● Task list
[A] Quote the passage on braiding traditions word for word, everything from "Braiding in Asia" down to "of the head.".
[B] Continue the passage on braiding traditions, picking up right after its final sentence.
*** Extracted text ***
Braiding in Southern Africa
Box braids accredit their genesis to the mbalantu people of Namibia in southern Africa whose key feature is the square shaped partings. The style bore great social importance in that is signified wealth and tribal membership.
During the Bantu migration (When people from the Congo region bearing similar origin dispersed to the Eastern and southern region of Africa), a hairstyle was born. The style was non other than the renown bantu knots.
Early civilizations like the Zulu of southern Africa developed this hairstyle to showcase beauty and spiritual connection to the heavens.
Native American Braiding
Let’s zoom over to the continent of North America. Native Americans are known to braid their hair traditionally using two or three strands. They are worn by both men and women and bear a major spiritual meaning.
It is believed that long braids are a representation of the union with the creator. They often add feathers to add to the beauty of the style. All in all, hair is a very significant and sacred aspect of the native American people.
Braiding in Asia
Now we land in Asia. One of the prominent braiding cultures is that of the Mongol empire. Here, women used to braid their hair and hide it behind their wing on each side of the head.
In the Tibetan culture, micro braids were quite the norm and were often coupled with colorful jewels. These braids were considered very beautiful and golden to the hearts of the Tibetan people. It would be used to adorn a girl in customary ceremonies like marriage.
In Hindu culture, it is also quite common to braid hair in large braids. Single women plaited a single braid while the married women had braided buns.
Greek Goddess Braids
The Greek goddess hairstyles hit the mark when it comes to resembling royalty.
*** Data for review ***
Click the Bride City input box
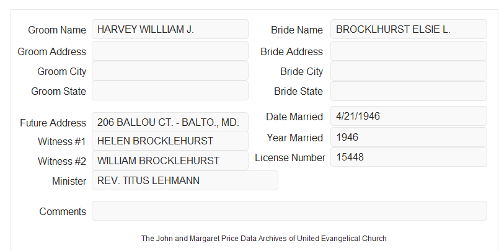This screenshot has height=251, width=499. pos(408,71)
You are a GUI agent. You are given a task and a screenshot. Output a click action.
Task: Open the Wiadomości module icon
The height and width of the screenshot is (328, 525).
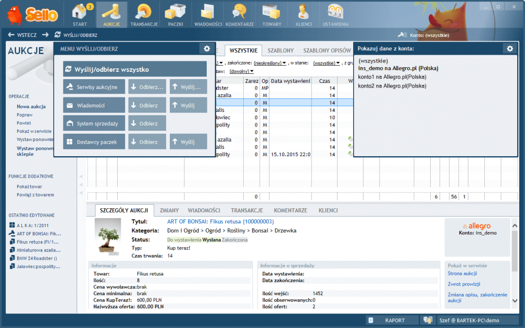click(x=208, y=15)
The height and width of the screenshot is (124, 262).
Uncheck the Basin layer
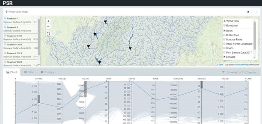click(224, 30)
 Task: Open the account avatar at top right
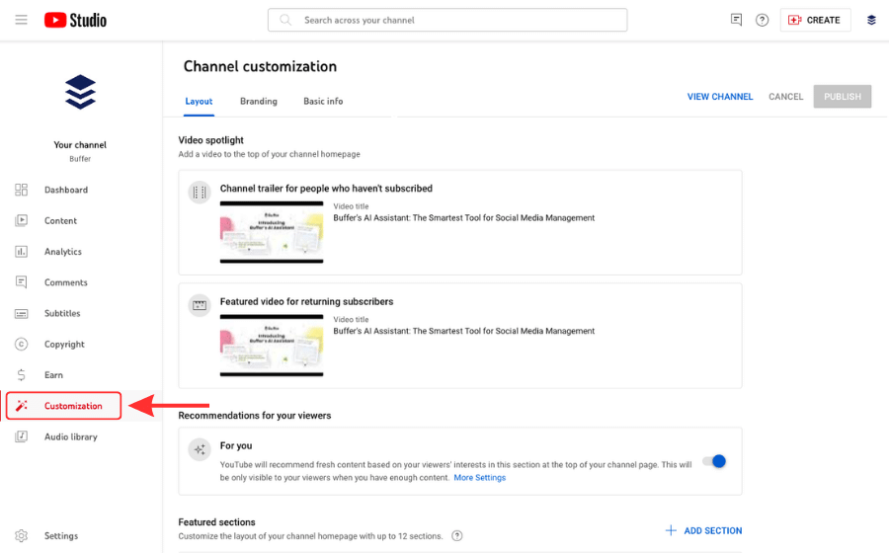[871, 20]
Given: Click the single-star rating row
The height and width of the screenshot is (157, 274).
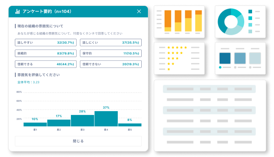Looking at the screenshot, I should click(169, 69).
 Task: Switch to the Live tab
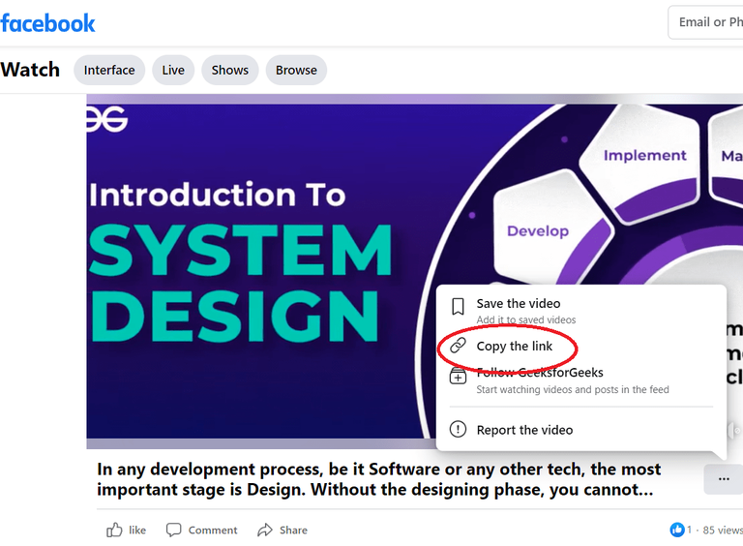click(x=173, y=70)
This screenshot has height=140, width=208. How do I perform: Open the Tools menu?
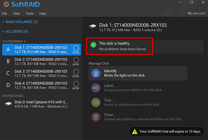29,13
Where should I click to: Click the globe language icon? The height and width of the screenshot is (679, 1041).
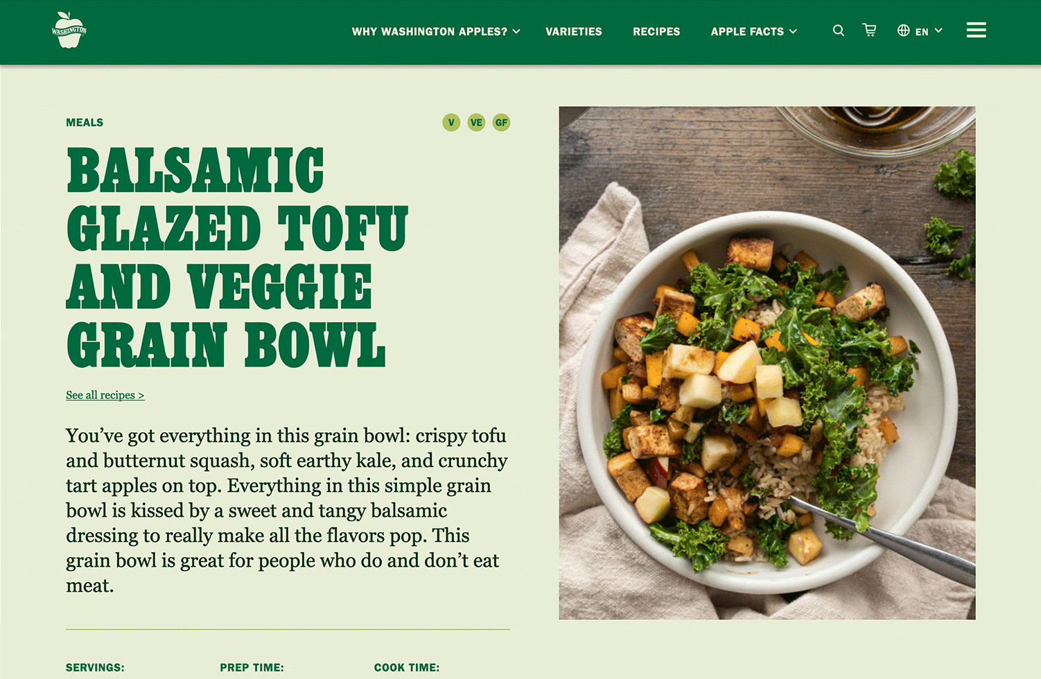coord(904,30)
***
● Results by task
[A]
Braiding in Asia
Now we land in Asia. One of the prominent braiding cultures is that of the Mongol empire. Here, women used to braid their hair and hide it behind their wing on each side of the head.

[B]
Greek women would often add curls and braids to their hair enforcing the them with beeswax. Their fine braids were often aimed at keeping the hair clean and neat for modesty.
Greek goddess Malia is also said to have worn braids making the style that much more magnificent. Even the roman emperor’s daughter, Julia plaited twisted braids that created a braiding frenzy among affluent roman women. 
When it comes to Vikings who predominantly dwelt in Scandinavian countries, little records on their daily lives are known. Relying on accounts from other people like Arab merchants who encountered Vikings, it’s discovered that they also wore braids.
In this culture the men were the ones who pampered and groomed themselves meticulously.
The men are said to have adorned long braids which was a tactic to intimidate their enemies. The also braided their beards for neatness. 
French Braids Origin
Something mind blowing about French braids is they are not even from France.
They trace the origin to Northern Africa particularly Algeria where women gathered in their hair into one three strand braid. However, I don’t know if North African braiding would catch on.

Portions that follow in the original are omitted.